Indonesia's foreign minister is the latest official to announce plans to meet Secretary of State Colin Powell.

Alwi Shihab is working on a schedule that would bring him to Washington between March 10 and March 13, the Indonesian Foreign Ministry said yesterday.

Mr. Shihab is expected to press Mr. Powell for the removal of an arms embargo imposed by President Clinton when violence erupted in East Timor following a vote for independence from Indonesia in 1999, reports from Jakarta said.

News reports also predicted Mr. Shihab will use the visit to repair damage to U.S.-Indonesian relations caused by a diplomatic dispute between senior Indonesian government ministers and U.S. Ambassador Robert Gelbard. Critics accused him of trying to interfere in Indonesian affairs.

Powell to NATO

Secretary of State Colin Powell, meanwhile, is planning a visit to Belgium to meet NATO foreign ministers later this month.

Mr. Powell will attend a Feb. 27 special session of the foreign ministers being organized by NATO Secretary-General George Robertson.

State Department spokesman Richard Boucher yesterday said the stop at NATO headquarters in Brussels will be added to a wider trip that will take Mr. Powell to the Middle East and the Persian Gulf.

"He looks forward to meeting with as many NATO foreign ministers as can get there on that day," Mr. Boucher said.

Mr. Powell is expected to meet with European Commission President Romano Prodi the next day.

A NATO official told reporters in Brussels, "We're looking forward to seeing him here. It's a signal of his support."

Although no agenda was available, Mr. Powell and his counterparts are likely to discuss U.S. plans for a missile defense system, European plans for a new defense force and NATO's continued presence in the Balkans.

Diplomatic decline

Foreign policy specialists are urging President Bush to reverse a decline in spending on international affairs that is threatening the ability of U.S. diplomats to do their jobs.

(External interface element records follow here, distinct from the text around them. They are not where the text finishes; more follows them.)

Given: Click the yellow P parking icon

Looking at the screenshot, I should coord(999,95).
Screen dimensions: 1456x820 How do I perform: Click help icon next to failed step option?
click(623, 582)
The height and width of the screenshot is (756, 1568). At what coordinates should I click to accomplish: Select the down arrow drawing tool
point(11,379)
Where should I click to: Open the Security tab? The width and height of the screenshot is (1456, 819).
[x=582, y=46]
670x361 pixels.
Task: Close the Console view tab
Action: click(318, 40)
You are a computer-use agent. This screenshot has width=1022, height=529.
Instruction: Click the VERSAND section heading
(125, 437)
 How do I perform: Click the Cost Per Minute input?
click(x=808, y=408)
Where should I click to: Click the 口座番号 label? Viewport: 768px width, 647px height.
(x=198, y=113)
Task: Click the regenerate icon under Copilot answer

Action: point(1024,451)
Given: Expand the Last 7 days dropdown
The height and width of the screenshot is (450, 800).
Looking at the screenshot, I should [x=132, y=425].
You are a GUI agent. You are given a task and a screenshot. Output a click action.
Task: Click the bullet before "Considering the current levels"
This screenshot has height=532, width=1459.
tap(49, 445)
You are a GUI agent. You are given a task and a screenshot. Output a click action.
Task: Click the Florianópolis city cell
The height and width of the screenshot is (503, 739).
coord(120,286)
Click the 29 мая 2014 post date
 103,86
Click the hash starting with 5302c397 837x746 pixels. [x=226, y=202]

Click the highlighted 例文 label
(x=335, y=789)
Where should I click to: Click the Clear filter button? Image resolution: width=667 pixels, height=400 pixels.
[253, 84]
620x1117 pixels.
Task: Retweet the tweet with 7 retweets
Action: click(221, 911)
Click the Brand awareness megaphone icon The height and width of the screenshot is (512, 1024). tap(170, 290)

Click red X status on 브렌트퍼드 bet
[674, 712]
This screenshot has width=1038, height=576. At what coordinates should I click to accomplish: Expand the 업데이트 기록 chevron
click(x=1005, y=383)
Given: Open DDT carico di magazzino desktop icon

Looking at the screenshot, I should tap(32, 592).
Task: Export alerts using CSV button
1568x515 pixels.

The American Academy of Diplomacy wrote Mr. Bush to express "our strong belief that a talented and well-funded diplomacy, accompanied by effective intelligence and strong military forces, is central to the promotion of American interests in the uncertain world of the 21st century and that it merits your strong support."

The academy said spending on foreign affairs has declined steadily since the 1980s.

"American readiness has been eroded, risking serious limits in the capacity of our diplomatic arm in furthering U.S. foreign policy interests," the letter said.

"The academy hopes you will provide the leadership necessary in persuading the American people and the Congress of the need to reverse this downward trend."

A recent study by the Council on Foreign Relations and the Center for Strategic and International Studies reached a similar, if more blunt, conclusion.

The State Department is in a "state of serious disrepair," suffering from "long-term mismanagement, antiquated equipment and dilapidated and insecure facilities," said that report, which also called for more funding.

Former Secretary of State Madeleine K. Albright has warned that the $15 billion foreign-operations bill is too little to cover personnel costs and construction repairs that were identified during the Clinton administration.

The academy letter was written by the top board members, Joseph J. Sisco, a former assistant secretary of state; Arthur Hartman, a former ambassador to the Soviet Union; Leonard Marks, the first director of the U.S. Information Agency; and L. Bruce Laingen, the charge d'affaires at the U.S. Embassy in Iran in 1979 when it was taken over by militants who held 55 Americans hostage for 444 days.

They also offered Mr. Bush advice on selecting ambassadors, urging the appointment of diplomats with "unquestioned integrity, personal discretion and self-discipline" with "demonstrated …experience in foreign affairs."

They called diplomacy "the country's first line of defense."

"There is no substitute for the counsel and advice an active and wise ambassador … can provide you and the secretary of state," they added.